**Goals**:
1. Write out the part of the RRDCacheD post below that runs between "The order of" and "the wrong rights.", inclusive, without changing any of it.
2. In the RRDCacheD post below, what command installs RRDCacheD if it was not installed automatically?

Skip to main content

How to limit disk I/O usage with RRDCacheD ?

  • 21 February 2022
  • 7 replies
  • 1981 views

SupportGuy
Forum|alt.badge.img+4


In this article, we will see how to reduce disk I/O usage upon updating performance and status charts (.rrd files). To do that, RRDCacheD is mutualizing data writing instead of doing so one at a time.

 


​​​​​​​Installation

RRDCacheD is automatically installed with the RRDtool RPM. If it is not the case, you can install it using the following command:

yum install rrdtool-cached


Configuration

Create the RRDCacheD user and create its directory:

mkdir -p /var/rrdtool/rrdcached/
useradd rrdcached -d '/var/rrdtool/rrdcached' -G centreon-broker,centreon -m
chown -R rrdcached: /var/rrdtool
chmod 775 -R /var/rrdtool

Add the users below to the following groups:

usermod -a -G rrdcached centreon-broker
usermod -a -G rrdcached apache
usermod -a -G centreon rrdcached
usermod -a -G centreon-broker rrdcached

Create and edit the file /etc/systemd/system/rrdcached.service:

cat > /etc/systemd/system/rrdcached.service <<EOF
[Unit]
Description=Data caching daemon for rrdtool

[Service]
Type=forking
User=rrdcached
PIDFile=/var/rrdtool/rrdcached/rrdcached.pid
ExecStart=/usr/bin/rrdcached -m 775 -s rrdcached -l unix:/var/rrdtool/rrdcached/rrdcached.sock -p /var/rrdtool/rrdcached/rrdcached.pid -b /var/rrdtool/rrdcached -w 3600 -z 3600 -f 7200

[Install]
WantedBy=default.target
EOF

 

The order of the options is very important. If the -m 755 is placed after the -l unix: /var/rrdtool/rrdcached/rrdcached.sock then the socket will be created with the wrong rights.

**Information supplied**:

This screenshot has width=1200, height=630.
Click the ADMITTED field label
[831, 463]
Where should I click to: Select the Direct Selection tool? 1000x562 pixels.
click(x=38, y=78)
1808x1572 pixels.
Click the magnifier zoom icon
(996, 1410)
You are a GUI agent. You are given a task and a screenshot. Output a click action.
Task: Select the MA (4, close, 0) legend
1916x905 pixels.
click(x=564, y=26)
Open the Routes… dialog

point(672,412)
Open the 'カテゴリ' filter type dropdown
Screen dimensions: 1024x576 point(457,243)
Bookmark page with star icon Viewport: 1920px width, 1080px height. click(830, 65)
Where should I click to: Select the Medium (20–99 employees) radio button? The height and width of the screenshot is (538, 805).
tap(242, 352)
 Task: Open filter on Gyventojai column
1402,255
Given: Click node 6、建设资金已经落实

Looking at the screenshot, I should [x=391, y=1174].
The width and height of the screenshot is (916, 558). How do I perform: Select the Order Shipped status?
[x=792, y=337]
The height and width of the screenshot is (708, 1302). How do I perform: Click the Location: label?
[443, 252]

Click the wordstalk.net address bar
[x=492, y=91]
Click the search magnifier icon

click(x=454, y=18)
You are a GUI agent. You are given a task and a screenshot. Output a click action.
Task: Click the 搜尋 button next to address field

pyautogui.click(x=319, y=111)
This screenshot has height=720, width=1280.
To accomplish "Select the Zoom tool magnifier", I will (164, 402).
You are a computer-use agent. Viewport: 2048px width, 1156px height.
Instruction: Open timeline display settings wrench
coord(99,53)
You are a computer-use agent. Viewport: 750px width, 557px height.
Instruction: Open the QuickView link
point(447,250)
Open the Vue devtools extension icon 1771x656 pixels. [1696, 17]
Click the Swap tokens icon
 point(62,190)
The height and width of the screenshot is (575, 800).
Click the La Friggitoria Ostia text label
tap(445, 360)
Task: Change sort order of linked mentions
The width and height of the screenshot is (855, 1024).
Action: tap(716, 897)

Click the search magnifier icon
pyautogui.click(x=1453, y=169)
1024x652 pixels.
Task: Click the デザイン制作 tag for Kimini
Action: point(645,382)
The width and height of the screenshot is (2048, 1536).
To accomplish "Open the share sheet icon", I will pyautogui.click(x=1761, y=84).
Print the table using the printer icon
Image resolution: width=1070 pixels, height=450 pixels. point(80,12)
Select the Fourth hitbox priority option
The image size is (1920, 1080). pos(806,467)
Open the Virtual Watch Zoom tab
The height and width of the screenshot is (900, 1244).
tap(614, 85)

**Solution list**:
1.
The order of the options is very important. If the -m 755 is placed after the -l unix: /var/rrdtool/rrdcached/rrdcached.sock then the socket will be created with the wrong rights.

2. yum install rrdtool-cached